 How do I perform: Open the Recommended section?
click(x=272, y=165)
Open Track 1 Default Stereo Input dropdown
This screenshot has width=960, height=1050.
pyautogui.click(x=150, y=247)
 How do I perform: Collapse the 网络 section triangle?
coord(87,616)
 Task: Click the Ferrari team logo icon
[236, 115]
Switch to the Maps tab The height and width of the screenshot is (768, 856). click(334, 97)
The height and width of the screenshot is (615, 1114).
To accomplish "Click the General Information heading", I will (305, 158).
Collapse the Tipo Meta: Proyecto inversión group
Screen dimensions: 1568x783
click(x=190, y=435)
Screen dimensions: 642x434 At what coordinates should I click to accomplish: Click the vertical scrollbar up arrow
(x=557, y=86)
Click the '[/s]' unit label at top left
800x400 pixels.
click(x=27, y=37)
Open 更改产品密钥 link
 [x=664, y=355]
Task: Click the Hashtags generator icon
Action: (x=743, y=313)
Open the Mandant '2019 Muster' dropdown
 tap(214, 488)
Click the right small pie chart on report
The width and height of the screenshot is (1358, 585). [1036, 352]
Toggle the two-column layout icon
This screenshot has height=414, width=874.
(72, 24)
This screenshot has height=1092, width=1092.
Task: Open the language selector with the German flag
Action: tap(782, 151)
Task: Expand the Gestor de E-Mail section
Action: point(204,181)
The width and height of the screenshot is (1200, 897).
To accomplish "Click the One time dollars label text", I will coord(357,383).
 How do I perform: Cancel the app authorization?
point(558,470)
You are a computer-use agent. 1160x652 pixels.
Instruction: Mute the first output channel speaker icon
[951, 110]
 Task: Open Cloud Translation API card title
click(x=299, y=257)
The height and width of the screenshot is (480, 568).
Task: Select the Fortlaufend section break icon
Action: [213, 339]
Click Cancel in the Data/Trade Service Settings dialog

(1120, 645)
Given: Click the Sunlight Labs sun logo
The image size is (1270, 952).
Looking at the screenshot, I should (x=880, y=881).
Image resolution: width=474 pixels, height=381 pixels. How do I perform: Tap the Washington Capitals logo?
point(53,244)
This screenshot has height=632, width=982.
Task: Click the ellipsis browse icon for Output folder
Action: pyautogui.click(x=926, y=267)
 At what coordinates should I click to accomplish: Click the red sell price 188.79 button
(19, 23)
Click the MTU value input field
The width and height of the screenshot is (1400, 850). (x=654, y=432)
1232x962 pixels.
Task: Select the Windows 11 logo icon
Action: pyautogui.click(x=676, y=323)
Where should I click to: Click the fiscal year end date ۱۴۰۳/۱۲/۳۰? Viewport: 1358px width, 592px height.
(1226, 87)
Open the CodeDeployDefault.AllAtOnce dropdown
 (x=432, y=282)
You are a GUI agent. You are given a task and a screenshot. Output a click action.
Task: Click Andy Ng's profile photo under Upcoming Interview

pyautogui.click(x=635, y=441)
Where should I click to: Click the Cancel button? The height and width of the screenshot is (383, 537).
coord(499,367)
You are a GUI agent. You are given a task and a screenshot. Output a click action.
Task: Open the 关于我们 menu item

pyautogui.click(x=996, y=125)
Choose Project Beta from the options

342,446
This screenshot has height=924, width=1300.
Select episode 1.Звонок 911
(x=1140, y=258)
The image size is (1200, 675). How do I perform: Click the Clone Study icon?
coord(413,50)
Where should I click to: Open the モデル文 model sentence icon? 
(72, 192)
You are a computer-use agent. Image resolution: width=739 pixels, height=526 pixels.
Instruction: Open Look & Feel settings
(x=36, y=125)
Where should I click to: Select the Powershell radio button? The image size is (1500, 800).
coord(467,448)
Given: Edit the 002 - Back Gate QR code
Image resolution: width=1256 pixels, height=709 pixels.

----

- Exercise objective: Reproduce the items above, swapping every "How do I perform" for "How can I do" and leaving everything else unchanged.

- Expected answer:
 How can I do: Open the Recommended section?
click(x=272, y=165)
Open Track 1 Default Stereo Input dropdown
This screenshot has width=960, height=1050.
pyautogui.click(x=150, y=247)
 How can I do: Collapse the 网络 section triangle?
coord(87,616)
 Task: Click the Ferrari team logo icon
[236, 115]
Switch to the Maps tab The height and width of the screenshot is (768, 856). click(334, 97)
The height and width of the screenshot is (615, 1114).
To accomplish "Click the General Information heading", I will (305, 158).
Collapse the Tipo Meta: Proyecto inversión group
Screen dimensions: 1568x783
click(x=190, y=435)
Screen dimensions: 642x434 At what coordinates should I click to accomplish: Click the vertical scrollbar up arrow
(x=557, y=86)
Click the '[/s]' unit label at top left
800x400 pixels.
click(x=27, y=37)
Open 更改产品密钥 link
 [x=664, y=355]
Task: Click the Hashtags generator icon
Action: (x=743, y=313)
Open the Mandant '2019 Muster' dropdown
 tap(214, 488)
Click the right small pie chart on report
The width and height of the screenshot is (1358, 585). [1036, 352]
Toggle the two-column layout icon
This screenshot has height=414, width=874.
(72, 24)
This screenshot has height=1092, width=1092.
Task: Open the language selector with the German flag
Action: tap(782, 151)
Task: Expand the Gestor de E-Mail section
Action: point(204,181)
The width and height of the screenshot is (1200, 897).
To accomplish "Click the One time dollars label text", I will coord(357,383).
 How can I do: Cancel the app authorization?
point(558,470)
You are a computer-use agent. 1160x652 pixels.
Instruction: Mute the first output channel speaker icon
[951, 110]
 Task: Open Cloud Translation API card title
click(x=299, y=257)
The height and width of the screenshot is (480, 568).
Task: Select the Fortlaufend section break icon
Action: [213, 339]
Click Cancel in the Data/Trade Service Settings dialog

(1120, 645)
Given: Click the Sunlight Labs sun logo
The image size is (1270, 952).
Looking at the screenshot, I should (x=880, y=881).
Image resolution: width=474 pixels, height=381 pixels. How can I do: Tap the Washington Capitals logo?
point(53,244)
This screenshot has height=632, width=982.
Task: Click the ellipsis browse icon for Output folder
Action: pyautogui.click(x=926, y=267)
 At what coordinates should I click to accomplish: Click the red sell price 188.79 button
(19, 23)
Click the MTU value input field
The width and height of the screenshot is (1400, 850). (x=654, y=432)
1232x962 pixels.
Task: Select the Windows 11 logo icon
Action: pyautogui.click(x=676, y=323)
Where should I click to: Click the fiscal year end date ۱۴۰۳/۱۲/۳۰? Viewport: 1358px width, 592px height.
(1226, 87)
Open the CodeDeployDefault.AllAtOnce dropdown
 (x=432, y=282)
You are a GUI agent. You are given a task and a screenshot. Output a click action.
Task: Click Andy Ng's profile photo under Upcoming Interview

pyautogui.click(x=635, y=441)
Where should I click to: Click the Cancel button? The height and width of the screenshot is (383, 537).
coord(499,367)
You are a GUI agent. You are given a task and a screenshot. Output a click action.
Task: Open the 关于我们 menu item

pyautogui.click(x=996, y=125)
Choose Project Beta from the options

342,446
This screenshot has height=924, width=1300.
Select episode 1.Звонок 911
(x=1140, y=258)
The image size is (1200, 675). How can I do: Click the Clone Study icon?
coord(413,50)
Where should I click to: Open the モデル文 model sentence icon? 
(72, 192)
You are a computer-use agent. Image resolution: width=739 pixels, height=526 pixels.
Instruction: Open Look & Feel settings
(x=36, y=125)
Where should I click to: Select the Powershell radio button? The image size is (1500, 800).
coord(467,448)
Given: Edit the 002 - Back Gate QR code
Image resolution: width=1256 pixels, height=709 pixels.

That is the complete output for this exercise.